Andrzej Gardyanczyk rapem zajmuje się dłużej, niż pracuje na kopalni. Pracuje jako maszynista wyciągowy w kopalni Rydułtowy. W wolnych chwilach lubi poświęcać się swojej pasji – muzyce. Wówczas występuje pod pseudonimem Gardian. Właśnie powstał klip do utworu „Kopalnia”.
– Ja pochodzę z Rydułtów. I na starych fotografiach zawsze była ta kopalnia. Mi jest szkoda po prostu i myślę że wielu Ślązakom jest przykro jak te wieże szybowe zaczynają się tracić z naszego regionu, z naszego krajobrazu.

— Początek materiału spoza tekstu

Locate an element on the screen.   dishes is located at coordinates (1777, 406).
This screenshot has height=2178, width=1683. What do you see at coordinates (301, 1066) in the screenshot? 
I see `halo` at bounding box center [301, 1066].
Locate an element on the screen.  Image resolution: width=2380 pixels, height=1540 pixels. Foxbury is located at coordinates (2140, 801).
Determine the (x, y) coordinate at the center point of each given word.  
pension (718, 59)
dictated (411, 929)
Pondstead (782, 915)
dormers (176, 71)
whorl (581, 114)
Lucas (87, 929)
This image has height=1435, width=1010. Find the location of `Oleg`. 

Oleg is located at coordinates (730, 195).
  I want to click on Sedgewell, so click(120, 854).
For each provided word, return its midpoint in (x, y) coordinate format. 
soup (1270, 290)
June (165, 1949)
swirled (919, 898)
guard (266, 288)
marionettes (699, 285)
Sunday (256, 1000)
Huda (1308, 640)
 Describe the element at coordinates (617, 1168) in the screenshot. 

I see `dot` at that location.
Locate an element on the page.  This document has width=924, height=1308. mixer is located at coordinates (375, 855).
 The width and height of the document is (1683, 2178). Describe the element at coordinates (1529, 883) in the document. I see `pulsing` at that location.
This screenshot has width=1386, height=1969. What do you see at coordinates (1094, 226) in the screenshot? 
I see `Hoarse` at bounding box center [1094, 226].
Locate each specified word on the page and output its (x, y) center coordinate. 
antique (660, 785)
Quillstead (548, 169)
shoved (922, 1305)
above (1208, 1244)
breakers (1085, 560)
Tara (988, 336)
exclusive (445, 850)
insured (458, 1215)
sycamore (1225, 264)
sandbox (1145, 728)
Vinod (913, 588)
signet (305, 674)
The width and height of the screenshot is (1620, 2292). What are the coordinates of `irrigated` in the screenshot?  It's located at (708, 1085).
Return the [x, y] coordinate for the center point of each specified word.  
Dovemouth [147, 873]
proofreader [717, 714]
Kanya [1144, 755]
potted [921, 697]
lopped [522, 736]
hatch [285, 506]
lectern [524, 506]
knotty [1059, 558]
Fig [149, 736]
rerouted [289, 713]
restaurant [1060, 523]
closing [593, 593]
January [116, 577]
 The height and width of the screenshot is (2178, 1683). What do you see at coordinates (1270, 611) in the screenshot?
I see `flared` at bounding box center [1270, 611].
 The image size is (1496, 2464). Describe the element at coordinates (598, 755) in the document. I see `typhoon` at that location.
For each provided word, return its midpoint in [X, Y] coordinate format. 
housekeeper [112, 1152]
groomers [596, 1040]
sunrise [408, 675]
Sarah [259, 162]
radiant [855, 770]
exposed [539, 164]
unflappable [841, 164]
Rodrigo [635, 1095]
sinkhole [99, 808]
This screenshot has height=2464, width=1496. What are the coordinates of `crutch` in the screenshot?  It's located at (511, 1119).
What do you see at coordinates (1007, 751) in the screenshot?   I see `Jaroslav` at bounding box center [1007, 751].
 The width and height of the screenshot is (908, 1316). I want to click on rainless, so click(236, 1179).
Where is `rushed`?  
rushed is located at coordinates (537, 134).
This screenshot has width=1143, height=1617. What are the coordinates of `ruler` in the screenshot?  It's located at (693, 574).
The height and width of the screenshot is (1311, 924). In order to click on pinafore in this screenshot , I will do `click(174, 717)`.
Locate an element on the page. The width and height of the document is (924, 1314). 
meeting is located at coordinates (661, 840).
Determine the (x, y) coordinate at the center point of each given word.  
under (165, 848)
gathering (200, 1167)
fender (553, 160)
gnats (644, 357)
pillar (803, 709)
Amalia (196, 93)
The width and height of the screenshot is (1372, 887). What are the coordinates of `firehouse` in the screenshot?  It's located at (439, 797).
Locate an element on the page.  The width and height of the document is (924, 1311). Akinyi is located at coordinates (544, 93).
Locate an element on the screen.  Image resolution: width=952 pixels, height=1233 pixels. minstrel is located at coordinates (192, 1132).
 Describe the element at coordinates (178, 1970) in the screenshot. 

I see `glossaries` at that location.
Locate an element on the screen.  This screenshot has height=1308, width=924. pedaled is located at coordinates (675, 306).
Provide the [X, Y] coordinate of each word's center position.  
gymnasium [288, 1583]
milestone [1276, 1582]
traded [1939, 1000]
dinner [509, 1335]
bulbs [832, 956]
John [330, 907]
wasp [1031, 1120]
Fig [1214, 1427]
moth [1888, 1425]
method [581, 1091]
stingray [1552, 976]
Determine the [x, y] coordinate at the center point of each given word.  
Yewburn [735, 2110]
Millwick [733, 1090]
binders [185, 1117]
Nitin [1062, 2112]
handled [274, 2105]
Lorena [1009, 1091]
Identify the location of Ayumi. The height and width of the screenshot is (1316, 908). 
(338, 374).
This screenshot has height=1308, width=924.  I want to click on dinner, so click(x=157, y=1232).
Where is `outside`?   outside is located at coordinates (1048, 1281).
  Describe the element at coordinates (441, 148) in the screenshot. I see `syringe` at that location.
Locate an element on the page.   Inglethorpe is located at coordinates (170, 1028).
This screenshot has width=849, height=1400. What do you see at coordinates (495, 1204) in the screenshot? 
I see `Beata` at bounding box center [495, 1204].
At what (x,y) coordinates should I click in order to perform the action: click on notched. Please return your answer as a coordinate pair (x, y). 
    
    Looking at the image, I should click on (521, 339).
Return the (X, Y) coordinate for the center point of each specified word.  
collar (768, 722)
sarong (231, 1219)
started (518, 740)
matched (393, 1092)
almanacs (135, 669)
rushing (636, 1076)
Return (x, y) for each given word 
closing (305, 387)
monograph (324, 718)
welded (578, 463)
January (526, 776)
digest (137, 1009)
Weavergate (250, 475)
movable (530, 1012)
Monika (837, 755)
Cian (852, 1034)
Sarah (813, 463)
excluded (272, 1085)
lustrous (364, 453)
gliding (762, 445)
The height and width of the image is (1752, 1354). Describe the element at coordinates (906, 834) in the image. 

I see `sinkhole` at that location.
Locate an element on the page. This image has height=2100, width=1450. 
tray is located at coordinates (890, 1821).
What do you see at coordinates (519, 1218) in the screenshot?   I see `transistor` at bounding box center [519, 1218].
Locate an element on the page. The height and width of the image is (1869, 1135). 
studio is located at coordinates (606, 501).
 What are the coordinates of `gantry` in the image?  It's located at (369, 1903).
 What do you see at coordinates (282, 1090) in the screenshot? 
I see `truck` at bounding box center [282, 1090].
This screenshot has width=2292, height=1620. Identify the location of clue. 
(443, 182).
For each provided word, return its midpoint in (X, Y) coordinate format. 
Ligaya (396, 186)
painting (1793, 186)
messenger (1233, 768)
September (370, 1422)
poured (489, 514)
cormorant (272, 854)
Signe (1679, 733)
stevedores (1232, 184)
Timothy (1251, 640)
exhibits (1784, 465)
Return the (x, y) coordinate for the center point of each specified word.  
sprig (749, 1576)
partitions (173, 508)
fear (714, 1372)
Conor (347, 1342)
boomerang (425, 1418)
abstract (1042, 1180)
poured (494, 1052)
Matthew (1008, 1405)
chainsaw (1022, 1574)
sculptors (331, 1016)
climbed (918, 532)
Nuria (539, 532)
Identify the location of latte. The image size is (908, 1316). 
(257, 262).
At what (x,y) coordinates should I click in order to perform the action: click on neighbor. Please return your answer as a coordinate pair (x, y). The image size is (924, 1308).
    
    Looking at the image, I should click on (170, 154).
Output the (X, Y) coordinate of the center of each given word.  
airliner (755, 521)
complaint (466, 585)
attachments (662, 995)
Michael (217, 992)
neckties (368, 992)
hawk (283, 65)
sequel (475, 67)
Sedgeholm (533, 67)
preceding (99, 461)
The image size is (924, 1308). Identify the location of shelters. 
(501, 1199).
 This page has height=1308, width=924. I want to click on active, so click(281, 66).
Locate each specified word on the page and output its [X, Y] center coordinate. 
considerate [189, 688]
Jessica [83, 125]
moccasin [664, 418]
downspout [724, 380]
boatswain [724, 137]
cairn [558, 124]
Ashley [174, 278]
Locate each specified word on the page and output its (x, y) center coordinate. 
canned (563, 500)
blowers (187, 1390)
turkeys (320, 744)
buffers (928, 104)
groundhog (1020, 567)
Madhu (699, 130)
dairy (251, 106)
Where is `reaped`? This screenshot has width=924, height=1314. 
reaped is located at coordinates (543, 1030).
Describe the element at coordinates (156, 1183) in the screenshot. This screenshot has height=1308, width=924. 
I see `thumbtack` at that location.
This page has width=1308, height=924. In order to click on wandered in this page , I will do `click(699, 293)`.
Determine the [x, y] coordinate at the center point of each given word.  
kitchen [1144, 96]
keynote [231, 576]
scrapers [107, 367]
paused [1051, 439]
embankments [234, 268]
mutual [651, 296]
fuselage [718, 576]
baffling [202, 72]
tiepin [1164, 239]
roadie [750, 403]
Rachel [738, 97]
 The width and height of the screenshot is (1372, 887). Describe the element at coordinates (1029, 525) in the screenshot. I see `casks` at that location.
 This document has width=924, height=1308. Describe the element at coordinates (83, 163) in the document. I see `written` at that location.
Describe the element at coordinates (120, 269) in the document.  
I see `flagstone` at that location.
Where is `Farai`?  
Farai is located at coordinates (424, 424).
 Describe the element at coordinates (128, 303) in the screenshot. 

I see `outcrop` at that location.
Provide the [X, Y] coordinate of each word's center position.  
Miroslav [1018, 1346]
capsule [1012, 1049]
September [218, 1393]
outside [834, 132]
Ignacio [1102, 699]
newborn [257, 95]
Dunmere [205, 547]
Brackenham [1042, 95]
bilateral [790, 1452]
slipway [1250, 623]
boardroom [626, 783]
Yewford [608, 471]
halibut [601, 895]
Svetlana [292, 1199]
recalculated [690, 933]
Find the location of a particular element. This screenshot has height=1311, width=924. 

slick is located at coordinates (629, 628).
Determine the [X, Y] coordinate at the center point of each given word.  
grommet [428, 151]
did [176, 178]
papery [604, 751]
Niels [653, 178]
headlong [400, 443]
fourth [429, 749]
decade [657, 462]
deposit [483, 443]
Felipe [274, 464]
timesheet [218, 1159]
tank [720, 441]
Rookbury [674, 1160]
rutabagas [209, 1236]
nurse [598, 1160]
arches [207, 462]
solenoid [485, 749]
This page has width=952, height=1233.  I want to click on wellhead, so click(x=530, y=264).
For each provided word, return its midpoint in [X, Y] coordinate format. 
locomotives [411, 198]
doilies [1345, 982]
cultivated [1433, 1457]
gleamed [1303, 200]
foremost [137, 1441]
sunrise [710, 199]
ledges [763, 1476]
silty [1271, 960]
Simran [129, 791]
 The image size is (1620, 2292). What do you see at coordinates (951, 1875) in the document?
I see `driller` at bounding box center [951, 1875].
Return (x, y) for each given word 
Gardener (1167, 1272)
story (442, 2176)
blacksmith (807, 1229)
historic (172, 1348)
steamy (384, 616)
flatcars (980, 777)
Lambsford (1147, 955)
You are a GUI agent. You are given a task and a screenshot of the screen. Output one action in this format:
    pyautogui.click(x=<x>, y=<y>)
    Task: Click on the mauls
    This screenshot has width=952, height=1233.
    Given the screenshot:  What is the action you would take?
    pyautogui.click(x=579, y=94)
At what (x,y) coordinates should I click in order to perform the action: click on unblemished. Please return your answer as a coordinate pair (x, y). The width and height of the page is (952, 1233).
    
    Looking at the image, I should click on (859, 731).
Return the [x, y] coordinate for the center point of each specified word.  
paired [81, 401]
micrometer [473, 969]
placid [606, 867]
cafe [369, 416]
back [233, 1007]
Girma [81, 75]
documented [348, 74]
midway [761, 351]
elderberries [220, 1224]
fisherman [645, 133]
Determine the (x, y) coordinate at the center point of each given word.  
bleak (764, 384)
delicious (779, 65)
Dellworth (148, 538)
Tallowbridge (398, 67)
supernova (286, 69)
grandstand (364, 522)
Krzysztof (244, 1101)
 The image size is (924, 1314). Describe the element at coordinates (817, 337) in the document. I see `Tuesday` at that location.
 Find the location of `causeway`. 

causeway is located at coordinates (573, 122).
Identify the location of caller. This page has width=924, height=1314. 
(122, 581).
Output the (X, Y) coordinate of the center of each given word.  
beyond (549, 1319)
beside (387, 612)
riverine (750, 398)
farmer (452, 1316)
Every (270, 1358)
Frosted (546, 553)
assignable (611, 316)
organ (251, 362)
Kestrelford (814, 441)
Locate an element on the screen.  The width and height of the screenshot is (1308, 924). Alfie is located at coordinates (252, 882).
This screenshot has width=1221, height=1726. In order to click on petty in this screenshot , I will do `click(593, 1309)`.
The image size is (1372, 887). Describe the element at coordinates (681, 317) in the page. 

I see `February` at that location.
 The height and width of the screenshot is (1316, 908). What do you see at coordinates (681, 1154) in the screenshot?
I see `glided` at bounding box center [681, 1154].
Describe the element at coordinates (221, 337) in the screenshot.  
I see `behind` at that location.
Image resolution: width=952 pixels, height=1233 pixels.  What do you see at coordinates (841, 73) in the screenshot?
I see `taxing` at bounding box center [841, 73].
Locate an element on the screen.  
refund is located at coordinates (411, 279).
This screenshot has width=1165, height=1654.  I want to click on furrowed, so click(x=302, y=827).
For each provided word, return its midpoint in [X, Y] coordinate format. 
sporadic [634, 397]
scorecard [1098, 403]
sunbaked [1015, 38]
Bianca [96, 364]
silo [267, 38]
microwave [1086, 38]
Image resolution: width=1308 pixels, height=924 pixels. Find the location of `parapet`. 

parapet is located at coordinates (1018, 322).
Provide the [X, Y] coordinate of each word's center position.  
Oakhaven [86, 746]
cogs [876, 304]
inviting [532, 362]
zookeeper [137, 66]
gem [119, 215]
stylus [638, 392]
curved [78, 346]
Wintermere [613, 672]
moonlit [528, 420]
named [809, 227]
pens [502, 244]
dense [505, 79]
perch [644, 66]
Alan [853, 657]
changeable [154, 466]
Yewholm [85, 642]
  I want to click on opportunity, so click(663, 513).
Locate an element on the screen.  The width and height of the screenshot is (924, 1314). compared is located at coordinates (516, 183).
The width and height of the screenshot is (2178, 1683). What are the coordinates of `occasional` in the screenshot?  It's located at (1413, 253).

Ja chciałem upamiętnić to, że coś tu jeszcze jest, że są te koła linowe, że ta kopalnia jest czynna po prostu – mówi Andrzej Gardyanczyk, pracuje w kopalni Rydułtowy.
Bo to właśnie w kopalni w Rydułtowach powstawał teledysk do utworu „Kopalnia”. Jak pokazuje historia, górnictwo często inspirowało artystów, nie tylko muzyków.
– Ponieważ górnictwo było zawsze silnie wpisane w tożsamość naszego regionu, w to co tutaj się dzieje, to czym żyją ludzie, to sztuka zawsze traktowała też o kopalniach – mówi Bartek Gruchlik, dziennikarz muzyczny, Radio Katowice.
Andrzej Gardyanczyk to nie jedyny pracownik kopalni Polskiej Grupy Górniczej, który może się pochwalić swoim talentem.
– Wśród pracowników Polskiej Grupy Górniczej są mistrzowie wschodnich sztuk walki, są biegacze, maratończycy, mamy siłaczy, mamy artystów, jest nawet poeta. Jest także rozchwytywany w krajach Azji DJ Moreno – mówi Daria Klimza, Polska Grupa Górnicza.
Gardian rapował już nie tylko o kopalni. Jeden ze swoich utworów zadedykował znanemu ratownikowi Borkosiowi.